J’avais pris la peine de prévenir la responsable de la bibliothèque de ce crime. Celle-ci avait des cernes sombres qui lui coulaient sous les yeux, tel de l’eye-liner sous ceux d’une étudiante en fin de soirée, et était en train de siroter une tasse de café de la taille d’un petit tonneau. Elle avait soupiré et m’avait informé d’un ton monocorde que la table serait nettoyée durant le week-end, ‘comme d’habitude’ (sic). Son manque d’empathie et de réactivité m’avait presque plus choqué que le message lui-même.

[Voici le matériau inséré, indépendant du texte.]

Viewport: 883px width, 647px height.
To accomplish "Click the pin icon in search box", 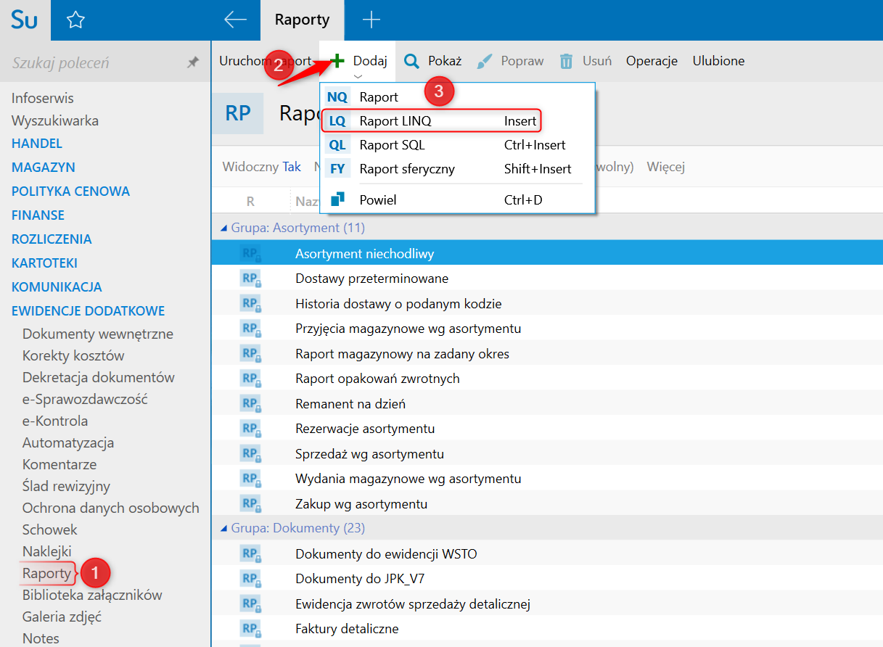I will coord(192,63).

On parlait quand même d’une grave insulte à teneur sexiste à l’égard d’une étudiante de cette université… qui certes, le méritait sans doute, mais ça l’administration n’en savait rien. J’avais l’impression que cela n’aurait pas dû être autant pris à la légère.
— Je suis venue hier, l’avais-je obligeamment informé, et il n’y avait pas de graffiti quand je suis partie à… disons seize heures trente ? Vous vous rappelez qui s’est assis à cette table après seize heures trente ?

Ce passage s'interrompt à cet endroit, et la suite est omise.